Get Lucky

I take a deep breath. Be poised and calm, Julia. You can do this.

“Hey there.” I turn to find Shanna sitting next to me, wiggling her eyebrows.“Hey.” I smile, and she smiles back, and I smile wider, and she smiles wider back, and I’m pretty sure we’re going to have to stop this soon because I think my face is going to rip. “Are you okay? Why do you look like you want to slather me in butter and eat me?” Granted, I’d eat anything slathered in butter. Even myself.

“Just proud of you.” She throws an arm around me and kisses my cheek. “Congrats, you know?” She giggles.

Shanna never giggles. Wait.

“You remember where we were last night?” I say, grabbing her hand. Finally, her overjoyed smile eases somewhat.

“You mean you don’t remember?” Her eyes widen.

“I would love to. Holy shit, remembering would be the sweetest thing right about now,” I say. “What did I do?”

“I don’t know,” she says, now looking kind of freaked out. “After the club, I thought—”

“What club?” I ask, but we have to shut up. The moderator sits down at her podium: Brenda Summersby, queen of the Revolutionary spy romance.
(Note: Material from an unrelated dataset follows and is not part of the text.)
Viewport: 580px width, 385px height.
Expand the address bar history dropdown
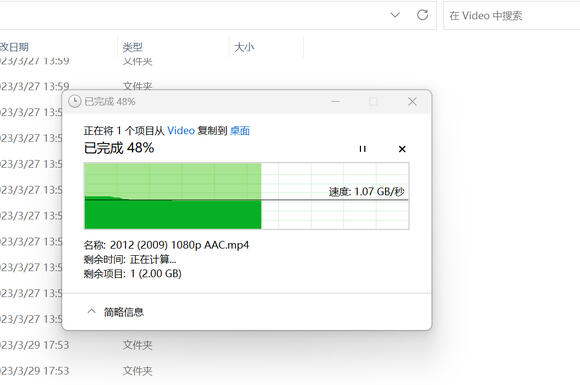pos(395,15)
We do a quick intro, running down the table. It’s me, Shanna, Jane Morningside (real name Cathy Grimsby), and a couple of e-book only authors. The whole time we’re all laughing and exchanging stories of researching espionage, my skull seems to be pounding.

Just make it to the end of the panel. Then Shanna can tell me all about the glorious things I did or, hopefully, didn’t do last night.
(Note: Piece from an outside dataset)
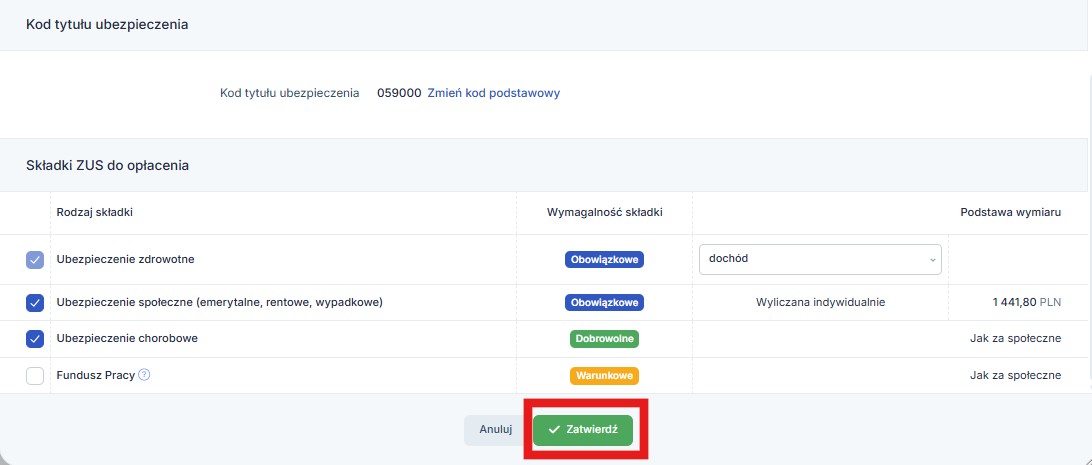Click the insurance code value 059000
This screenshot has height=465, width=1092.
pos(399,93)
“I think we’ll take some questions,” Brenda says, opening the floor for discussion.

A thirty-something woman stands up and asks Shanna about her Babylon Corrino series. While Shanna is talking about Hypatia Mercurado, alien queen, and her tortured backstory, I notice a guy in a suit enter and stand off to the side of the room. He looks fortyish, with thinning hair and a wilting moustache. Definitely not the typical romance reader, but hey, it’s always nice to know you can move people outside the target demographic.

But the unnerving thing is . . . that he’s looking at me. Constantly. Even when other people are speaking.

Nah. No. Nope. No way. This day has been hell enough already and it’s only just started. I don’t need Men in Black rejects following me around, making me even more paranoid than I already am. Maybe this guy just really likes my latest hero Jack Fathom and his naughty BDSM helicopter rides over Puget Sound. Anything is possible, man.

But then I watch as a guy in a full on security guard outfit enters and stands right beside Gray Suit, and I know I’m screwed. They’re both staring at me now.

“Julia? Hello?” Brenda says. Oh, shit. I completely wasn’t paying attention. The nice-looking lady in the audience is now staring at me expectantly.

“Sorry. I, er, had a blackout moment. Get those sometimes. Vegas, you know?” I say. A ripple of laughter goes through the audience, but Gray Suit doesn’t smile. Oh shit. “Unless I’m operating heavy machinery! Then my blood alcohol content is perfectly legal,” I snap, looking at Gray Suit in a panic.

No one laughs at that one. In fact, it’s kind of awkward. Like my life.

When the panel is over, I grab Shanna’s hand. “Can you sneak out with me?” I mutter, keeping my head down and not making eye contact with the fuzz. Shanna, who is no one’s fool, narrows her eyes at me.

“Is this about those guys? Julia, what is going on?” she whispers.

“Why don’t you tell me?” I whisper-shout right back at her. “What did I do last night? Did I kill anyone?”

“No! I mean, I don’t think so,” Shanna says, eyes going even wider.

“Oh, fucking fantastic.”

A man clears his voice right above us. Wincing, I look up and, sure enough, there’s Gray Suit standing over me. He’s got a wicked comb over, and a mouth set to permanent scowl.

I sit up, grinning brightly. Grinning. Always grinning. Even when it hurts.

Ow, my hangover.

“Can I help you?” I ask him, trying not to burst into tears and throw myself on his mercy. I succeed. Just.

“Ms. Stevens, I’m with hotel management. Would you come with me, please?”

Dear God, just tell me I didn’t harm any kittens last night. Or operate a crane lift. Or sell anybody’s organs on the black market. I am pretty sure I’ll be fine so long as none of those things happened. Unless I crane-lifted a bunch of kittens after selling their organs on the black market, because there’s no coming back from that shit. Then you join Hannibal Lecter behind a plexiglass wall for all eternity.

What were we talking about? Oh, right. Hotel management.

“Of course I’ll come with you,” I say, getting up slowly. See, nothing wrong here, sir. Shanna looks at me with wide, freaked out eyes, but I wave her concern away.

It’s not like they’re going to put me in jail, for God’s sake.